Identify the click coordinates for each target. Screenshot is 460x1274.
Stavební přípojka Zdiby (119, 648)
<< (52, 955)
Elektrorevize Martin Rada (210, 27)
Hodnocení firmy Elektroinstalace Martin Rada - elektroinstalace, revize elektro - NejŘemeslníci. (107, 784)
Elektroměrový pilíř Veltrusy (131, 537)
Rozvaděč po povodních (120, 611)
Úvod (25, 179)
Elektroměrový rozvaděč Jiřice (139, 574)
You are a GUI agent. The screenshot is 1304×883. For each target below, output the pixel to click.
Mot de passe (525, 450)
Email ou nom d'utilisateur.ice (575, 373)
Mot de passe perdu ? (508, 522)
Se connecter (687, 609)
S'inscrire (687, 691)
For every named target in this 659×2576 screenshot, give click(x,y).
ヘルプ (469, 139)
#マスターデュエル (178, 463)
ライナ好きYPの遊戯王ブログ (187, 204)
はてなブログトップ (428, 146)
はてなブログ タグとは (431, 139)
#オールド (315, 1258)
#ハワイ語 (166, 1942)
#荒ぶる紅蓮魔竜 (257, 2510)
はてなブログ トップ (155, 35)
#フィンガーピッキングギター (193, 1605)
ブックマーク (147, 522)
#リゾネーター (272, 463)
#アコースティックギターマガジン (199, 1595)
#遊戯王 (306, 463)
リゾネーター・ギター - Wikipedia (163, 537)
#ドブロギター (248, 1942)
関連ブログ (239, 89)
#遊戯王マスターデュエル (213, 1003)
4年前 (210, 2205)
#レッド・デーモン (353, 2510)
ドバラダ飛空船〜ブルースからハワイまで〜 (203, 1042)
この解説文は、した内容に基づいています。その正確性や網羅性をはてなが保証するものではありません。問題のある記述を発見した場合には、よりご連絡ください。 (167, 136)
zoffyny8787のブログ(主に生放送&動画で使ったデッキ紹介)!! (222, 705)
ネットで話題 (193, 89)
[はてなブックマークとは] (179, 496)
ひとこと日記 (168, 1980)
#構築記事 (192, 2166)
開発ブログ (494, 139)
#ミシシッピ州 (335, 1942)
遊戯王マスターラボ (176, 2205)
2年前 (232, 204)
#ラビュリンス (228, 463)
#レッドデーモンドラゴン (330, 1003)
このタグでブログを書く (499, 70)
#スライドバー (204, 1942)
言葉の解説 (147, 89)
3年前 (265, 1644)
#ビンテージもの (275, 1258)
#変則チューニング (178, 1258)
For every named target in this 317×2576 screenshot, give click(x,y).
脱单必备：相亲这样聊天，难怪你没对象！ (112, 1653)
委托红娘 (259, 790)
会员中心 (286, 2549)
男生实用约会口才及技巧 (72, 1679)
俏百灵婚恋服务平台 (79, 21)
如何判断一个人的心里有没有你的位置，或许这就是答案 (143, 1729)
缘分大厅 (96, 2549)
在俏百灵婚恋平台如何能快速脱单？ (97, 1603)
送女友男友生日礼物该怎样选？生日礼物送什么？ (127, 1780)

* * * *

THE REQUEST: Could you rewrite all the items above, swapping "target" for "label" and keeping everything else the same?

EXERCISE OUTPUT:
Identify the click coordinates for each label. Screenshot is 460x1274.
Stavební přípojka Zdiby (119, 648)
<< (52, 955)
Elektrorevize Martin Rada (210, 27)
Hodnocení firmy Elektroinstalace Martin Rada - elektroinstalace, revize elektro - NejŘemeslníci. (107, 784)
Elektroměrový pilíř Veltrusy (131, 537)
Rozvaděč po povodních (120, 611)
Úvod (25, 179)
Elektroměrový rozvaděč Jiřice (139, 574)
You are a GUI agent. The screenshot is 1304×883. For each label below, output the pixel to click.
Mot de passe (525, 450)
Email ou nom d'utilisateur.ice (575, 373)
Mot de passe perdu ? (508, 522)
Se connecter (687, 609)
S'inscrire (687, 691)
For every named label in this 659×2576 screenshot, give click(x,y).
ヘルプ (469, 139)
#マスターデュエル (178, 463)
ライナ好きYPの遊戯王ブログ (187, 204)
はてなブログトップ (428, 146)
はてなブログ タグとは (431, 139)
#オールド (315, 1258)
#ハワイ語 (166, 1942)
#荒ぶる紅蓮魔竜 (257, 2510)
はてなブログ トップ (155, 35)
#フィンガーピッキングギター (193, 1605)
ブックマーク (147, 522)
#リゾネーター (272, 463)
#アコースティックギターマガジン (199, 1595)
#遊戯王 (306, 463)
リゾネーター・ギター - Wikipedia (163, 537)
#ドブロギター (248, 1942)
関連ブログ (239, 89)
#遊戯王マスターデュエル (213, 1003)
4年前 (210, 2205)
#レッド・デーモン (353, 2510)
ドバラダ飛空船〜ブルースからハワイまで〜 (203, 1042)
この解説文は、した内容に基づいています。その正確性や網羅性をはてなが保証するものではありません。問題のある記述を発見した場合には、よりご連絡ください。 (167, 136)
zoffyny8787のブログ(主に生放送&動画で使ったデッキ紹介)!! (222, 705)
ネットで話題 (193, 89)
[はてなブックマークとは] (179, 496)
ひとこと日記 (168, 1980)
#構築記事 (192, 2166)
開発ブログ (494, 139)
#ミシシッピ州 (335, 1942)
遊戯王マスターラボ (176, 2205)
2年前 (232, 204)
#ラビュリンス (228, 463)
#レッドデーモンドラゴン (330, 1003)
このタグでブログを書く (499, 70)
#スライドバー (204, 1942)
言葉の解説 (147, 89)
3年前 (265, 1644)
#ビンテージもの (275, 1258)
#変則チューニング (178, 1258)
For every named label in this 317×2576 screenshot, give click(x,y).
脱单必备：相亲这样聊天，难怪你没对象！ (112, 1653)
委托红娘 (259, 790)
会员中心 (286, 2549)
男生实用约会口才及技巧 (72, 1679)
俏百灵婚恋服务平台 (79, 21)
如何判断一个人的心里有没有你的位置，或许这就是答案 (143, 1729)
缘分大厅 (96, 2549)
在俏百灵婚恋平台如何能快速脱单？ (97, 1603)
送女友男友生日礼物该怎样选？生日礼物送什么？ (127, 1780)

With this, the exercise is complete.